*Text block:*
********

My First Year of Freelance… Kind of.

Credit: Ameena Rojee



In the Beginning

This time last year, April 2019, I quit my job. Not in an, ‘I’ve found a new opportunity which I think will be good for me’ kind of way. More in a, ‘I can’t keep doing this. I’m at rock bottom, I hate my life and it just isn’t worth it anymore’ sort of way.

Nine months previously I’d been made redundant for the second time in my career. I know right… there’s a bit of a pattern emerging right now. However, at the time it was a perfect opportunity to do my own thing. I was placed on gardening leave for a month and I was certain I was going to go freelance as it was something I’d spoken about for months leading up to that point. I didn’t do that though. What I did do was go into immediate job hunting mode as if I was some kind of robot from Hitchhikers Guide to the Galaxy and it was pre-programmed as a fail-safe mechanism. I made a schedule. I had a new website, PDFolio and CV ready in two days and I found myself a new job offer within five. Which I accepted.




See, I hadn’t given myself any time to let the initial storm subside and as a result, I hadn’t given myself any time to think about what I was doing, or what I wanted. Something which in hindsight I would recommend everyone does, and also something I hope the current Corona Epidemic will help people see the worth in. Slow down, think and reflect. What do you want?

Anyway, moving forward again nine months my mental health was awful. I resented myself enormously for not leaping to being freelance when I had the perfect opportunity. My ability to handle my ADHD had become increasingly difficult. The studio dynamics of the agency I was in had slowly become worse and worse, and the culture had become unbearable. I had begun to dislike designing full stop. Something which I never saw happening at all in my life. I made it to Christmas which was a welcome break, and after four more months of feeling trapped and lost I decided to quit and handed in my notice with the least amount of savings I had ever had, and no real plan. I wouldn’t necessarily recommend this course of action to anyone looking to go self-employed but sometimes we move faster by sticking our feet into the fire.

I instantly felt like an enormous weight had been lifted. If I was going to fuck up then it was on my watch, not someone else’s. I had the power to make myself happier now and make choices which were best for me.

********

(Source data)
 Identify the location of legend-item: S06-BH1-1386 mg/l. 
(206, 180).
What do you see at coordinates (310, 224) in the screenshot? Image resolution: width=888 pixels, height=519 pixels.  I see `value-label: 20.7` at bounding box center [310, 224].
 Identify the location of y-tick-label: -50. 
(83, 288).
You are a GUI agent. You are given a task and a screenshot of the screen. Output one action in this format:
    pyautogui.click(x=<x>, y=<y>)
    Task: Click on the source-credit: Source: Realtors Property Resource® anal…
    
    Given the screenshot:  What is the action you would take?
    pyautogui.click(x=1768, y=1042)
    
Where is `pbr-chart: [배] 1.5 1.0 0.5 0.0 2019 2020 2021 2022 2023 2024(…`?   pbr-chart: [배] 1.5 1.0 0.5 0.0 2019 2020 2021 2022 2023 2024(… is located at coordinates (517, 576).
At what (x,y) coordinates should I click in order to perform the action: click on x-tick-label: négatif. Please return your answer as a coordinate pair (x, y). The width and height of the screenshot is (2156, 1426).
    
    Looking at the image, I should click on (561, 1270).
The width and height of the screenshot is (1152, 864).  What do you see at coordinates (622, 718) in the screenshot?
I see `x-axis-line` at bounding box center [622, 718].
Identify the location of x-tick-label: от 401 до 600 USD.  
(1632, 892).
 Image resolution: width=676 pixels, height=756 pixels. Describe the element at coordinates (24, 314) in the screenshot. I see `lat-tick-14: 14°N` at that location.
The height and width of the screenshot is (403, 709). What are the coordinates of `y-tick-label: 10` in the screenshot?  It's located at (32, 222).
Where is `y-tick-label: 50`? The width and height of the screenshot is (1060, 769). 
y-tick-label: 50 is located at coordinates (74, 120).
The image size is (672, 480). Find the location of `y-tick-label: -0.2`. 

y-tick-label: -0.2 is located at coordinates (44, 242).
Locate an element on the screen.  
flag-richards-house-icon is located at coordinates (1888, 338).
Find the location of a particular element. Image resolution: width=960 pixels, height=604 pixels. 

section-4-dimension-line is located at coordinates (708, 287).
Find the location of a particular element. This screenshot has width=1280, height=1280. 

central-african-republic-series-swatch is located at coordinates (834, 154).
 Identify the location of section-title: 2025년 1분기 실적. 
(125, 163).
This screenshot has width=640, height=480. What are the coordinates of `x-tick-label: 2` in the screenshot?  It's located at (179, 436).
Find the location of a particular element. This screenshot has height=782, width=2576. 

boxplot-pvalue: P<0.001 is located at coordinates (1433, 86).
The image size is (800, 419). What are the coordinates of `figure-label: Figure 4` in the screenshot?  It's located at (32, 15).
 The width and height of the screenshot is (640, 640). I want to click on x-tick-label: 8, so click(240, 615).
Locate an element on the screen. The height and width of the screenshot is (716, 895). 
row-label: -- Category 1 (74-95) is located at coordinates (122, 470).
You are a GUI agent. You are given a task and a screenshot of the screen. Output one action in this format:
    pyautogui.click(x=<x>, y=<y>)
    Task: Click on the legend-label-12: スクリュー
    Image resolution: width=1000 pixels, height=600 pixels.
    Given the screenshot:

********

*Tasks to complete:*
**a.** Quote the freelance essay word for word, beginning at the words "See, I hadn’t" and stopping after "do you want?".
**b.** According to the freelance essay, in what month and year did the writer quit the job?
The rows stand apart from the freelance essay and are separate material.

*Solutions to the problems:*
**a.**
See, I hadn’t given myself any time to let the initial storm subside and as a result, I hadn’t given myself any time to think about what I was doing, or what I wanted. Something which in hindsight I would recommend everyone does, and also something I hope the current Corona Epidemic will help people see the worth in. Slow down, think and reflect. What do you want?

**b.** April 2019